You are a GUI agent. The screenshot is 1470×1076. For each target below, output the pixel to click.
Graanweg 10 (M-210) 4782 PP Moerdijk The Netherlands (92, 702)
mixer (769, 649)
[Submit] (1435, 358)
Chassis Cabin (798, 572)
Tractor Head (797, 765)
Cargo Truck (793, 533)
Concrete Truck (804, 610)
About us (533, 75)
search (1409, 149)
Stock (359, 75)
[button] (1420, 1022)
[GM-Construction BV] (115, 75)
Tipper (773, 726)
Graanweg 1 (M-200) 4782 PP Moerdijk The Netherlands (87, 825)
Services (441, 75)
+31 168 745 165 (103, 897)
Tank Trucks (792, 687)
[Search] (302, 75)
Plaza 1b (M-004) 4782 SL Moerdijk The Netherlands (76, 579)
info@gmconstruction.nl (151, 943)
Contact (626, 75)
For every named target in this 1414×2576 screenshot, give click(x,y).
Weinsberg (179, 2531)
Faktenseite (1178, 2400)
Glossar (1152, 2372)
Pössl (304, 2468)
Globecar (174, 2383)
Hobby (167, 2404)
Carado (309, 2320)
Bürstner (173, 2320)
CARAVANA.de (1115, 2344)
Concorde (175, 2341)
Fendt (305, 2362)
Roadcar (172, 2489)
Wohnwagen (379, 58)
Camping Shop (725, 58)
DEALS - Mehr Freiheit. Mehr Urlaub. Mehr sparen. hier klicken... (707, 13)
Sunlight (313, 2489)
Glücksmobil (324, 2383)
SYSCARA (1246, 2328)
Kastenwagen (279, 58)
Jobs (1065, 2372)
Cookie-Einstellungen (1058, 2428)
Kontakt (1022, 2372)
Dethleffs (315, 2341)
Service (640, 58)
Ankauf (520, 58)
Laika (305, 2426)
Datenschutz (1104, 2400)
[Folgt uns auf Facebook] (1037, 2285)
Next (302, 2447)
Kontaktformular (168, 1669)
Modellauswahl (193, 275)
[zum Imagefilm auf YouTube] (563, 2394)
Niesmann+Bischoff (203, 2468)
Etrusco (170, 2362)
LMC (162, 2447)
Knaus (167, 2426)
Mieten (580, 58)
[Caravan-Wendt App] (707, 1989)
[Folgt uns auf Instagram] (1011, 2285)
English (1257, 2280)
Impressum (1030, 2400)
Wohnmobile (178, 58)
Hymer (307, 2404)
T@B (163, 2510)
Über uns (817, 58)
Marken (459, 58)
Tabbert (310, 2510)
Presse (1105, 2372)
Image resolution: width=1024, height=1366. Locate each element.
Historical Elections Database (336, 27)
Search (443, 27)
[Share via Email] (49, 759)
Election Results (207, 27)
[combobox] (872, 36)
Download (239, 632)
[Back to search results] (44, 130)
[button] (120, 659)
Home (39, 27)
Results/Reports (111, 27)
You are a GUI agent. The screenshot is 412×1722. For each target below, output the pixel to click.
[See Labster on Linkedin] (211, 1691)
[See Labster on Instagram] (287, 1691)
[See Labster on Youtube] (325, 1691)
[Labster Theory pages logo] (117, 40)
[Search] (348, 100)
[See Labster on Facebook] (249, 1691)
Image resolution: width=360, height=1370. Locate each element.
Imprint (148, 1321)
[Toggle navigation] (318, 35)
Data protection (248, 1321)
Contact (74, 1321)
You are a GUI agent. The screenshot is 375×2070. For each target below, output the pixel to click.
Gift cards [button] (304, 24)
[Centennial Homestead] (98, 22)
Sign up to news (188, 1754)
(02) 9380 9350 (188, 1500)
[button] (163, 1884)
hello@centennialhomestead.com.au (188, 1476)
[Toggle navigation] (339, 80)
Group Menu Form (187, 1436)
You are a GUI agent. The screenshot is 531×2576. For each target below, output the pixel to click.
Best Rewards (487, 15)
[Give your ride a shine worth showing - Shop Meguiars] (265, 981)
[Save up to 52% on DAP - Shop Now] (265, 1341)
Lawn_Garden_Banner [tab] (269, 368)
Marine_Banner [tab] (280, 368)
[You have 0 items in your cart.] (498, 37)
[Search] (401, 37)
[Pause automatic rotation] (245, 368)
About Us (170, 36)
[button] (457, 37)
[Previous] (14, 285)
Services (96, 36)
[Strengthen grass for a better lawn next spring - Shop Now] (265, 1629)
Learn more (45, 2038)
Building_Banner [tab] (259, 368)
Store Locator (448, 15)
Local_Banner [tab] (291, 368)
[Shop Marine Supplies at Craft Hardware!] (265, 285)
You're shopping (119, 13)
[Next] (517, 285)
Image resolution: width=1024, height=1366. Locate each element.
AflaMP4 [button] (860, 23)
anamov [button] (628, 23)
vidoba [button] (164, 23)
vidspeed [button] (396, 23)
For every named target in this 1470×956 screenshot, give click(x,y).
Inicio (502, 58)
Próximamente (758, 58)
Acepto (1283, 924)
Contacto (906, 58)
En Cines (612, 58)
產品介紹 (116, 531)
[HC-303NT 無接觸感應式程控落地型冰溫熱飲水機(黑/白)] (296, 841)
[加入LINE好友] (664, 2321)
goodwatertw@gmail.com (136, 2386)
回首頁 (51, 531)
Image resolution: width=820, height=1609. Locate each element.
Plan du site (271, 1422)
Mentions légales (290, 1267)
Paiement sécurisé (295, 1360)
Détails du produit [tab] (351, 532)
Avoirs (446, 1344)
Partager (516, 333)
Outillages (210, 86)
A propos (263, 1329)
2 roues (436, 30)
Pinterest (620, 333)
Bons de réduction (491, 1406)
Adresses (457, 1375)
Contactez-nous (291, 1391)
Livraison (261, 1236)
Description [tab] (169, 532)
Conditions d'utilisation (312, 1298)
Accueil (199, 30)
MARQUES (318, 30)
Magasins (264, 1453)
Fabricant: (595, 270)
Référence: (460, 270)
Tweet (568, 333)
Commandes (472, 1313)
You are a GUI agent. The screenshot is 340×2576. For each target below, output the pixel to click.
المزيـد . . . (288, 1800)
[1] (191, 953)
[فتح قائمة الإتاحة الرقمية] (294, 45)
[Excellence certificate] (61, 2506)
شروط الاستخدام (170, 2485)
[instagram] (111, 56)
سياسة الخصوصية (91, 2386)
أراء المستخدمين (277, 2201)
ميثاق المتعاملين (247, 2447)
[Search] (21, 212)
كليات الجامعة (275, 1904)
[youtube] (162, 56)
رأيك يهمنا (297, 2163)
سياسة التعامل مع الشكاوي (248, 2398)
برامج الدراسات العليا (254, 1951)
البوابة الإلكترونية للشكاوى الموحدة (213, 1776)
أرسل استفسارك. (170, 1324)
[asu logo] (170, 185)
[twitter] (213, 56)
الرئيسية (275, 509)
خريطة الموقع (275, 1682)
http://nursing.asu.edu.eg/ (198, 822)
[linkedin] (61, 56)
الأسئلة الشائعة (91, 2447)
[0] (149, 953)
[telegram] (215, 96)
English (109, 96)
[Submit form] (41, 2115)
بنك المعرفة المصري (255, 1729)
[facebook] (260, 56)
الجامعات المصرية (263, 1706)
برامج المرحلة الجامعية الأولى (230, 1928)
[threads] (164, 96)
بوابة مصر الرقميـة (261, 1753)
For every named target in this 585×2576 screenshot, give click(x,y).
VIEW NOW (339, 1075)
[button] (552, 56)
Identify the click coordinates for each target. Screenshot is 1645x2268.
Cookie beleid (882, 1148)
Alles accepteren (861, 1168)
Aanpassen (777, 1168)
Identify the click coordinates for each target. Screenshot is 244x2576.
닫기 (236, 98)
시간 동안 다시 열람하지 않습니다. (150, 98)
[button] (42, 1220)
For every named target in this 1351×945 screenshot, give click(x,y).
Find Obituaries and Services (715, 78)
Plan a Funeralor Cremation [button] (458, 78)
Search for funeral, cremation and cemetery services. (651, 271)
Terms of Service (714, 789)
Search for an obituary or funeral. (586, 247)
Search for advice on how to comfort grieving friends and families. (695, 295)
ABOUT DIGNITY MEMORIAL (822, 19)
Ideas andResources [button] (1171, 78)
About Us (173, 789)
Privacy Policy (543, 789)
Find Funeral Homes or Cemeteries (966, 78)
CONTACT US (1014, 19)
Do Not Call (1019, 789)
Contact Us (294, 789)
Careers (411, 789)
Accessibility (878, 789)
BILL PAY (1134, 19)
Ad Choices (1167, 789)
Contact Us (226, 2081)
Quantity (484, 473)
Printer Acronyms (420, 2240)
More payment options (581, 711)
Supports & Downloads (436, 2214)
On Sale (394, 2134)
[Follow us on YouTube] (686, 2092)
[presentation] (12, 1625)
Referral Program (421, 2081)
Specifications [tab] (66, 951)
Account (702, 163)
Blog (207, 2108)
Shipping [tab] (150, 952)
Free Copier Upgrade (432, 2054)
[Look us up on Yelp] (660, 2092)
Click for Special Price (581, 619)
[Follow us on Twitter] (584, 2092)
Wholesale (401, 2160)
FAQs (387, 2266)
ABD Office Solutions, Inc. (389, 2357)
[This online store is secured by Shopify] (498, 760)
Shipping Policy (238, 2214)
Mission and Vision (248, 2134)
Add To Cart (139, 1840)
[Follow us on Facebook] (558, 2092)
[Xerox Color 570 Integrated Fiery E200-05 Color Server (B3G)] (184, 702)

· · · · · · ·

=== Exercise goal ===
Return a word-for-word copy of the lines above from the one holding "DEALS - Mehr" through the one holding "Dethleffs (315, 2341)", with both of them included and nothing besides.

=== Answer to the problem ===
DEALS - Mehr Freiheit. Mehr Urlaub. Mehr sparen. hier klicken... (707, 13)
Sunlight (313, 2489)
Glücksmobil (324, 2383)
SYSCARA (1246, 2328)
Kastenwagen (279, 58)
Jobs (1065, 2372)
Cookie-Einstellungen (1058, 2428)
Kontakt (1022, 2372)
Dethleffs (315, 2341)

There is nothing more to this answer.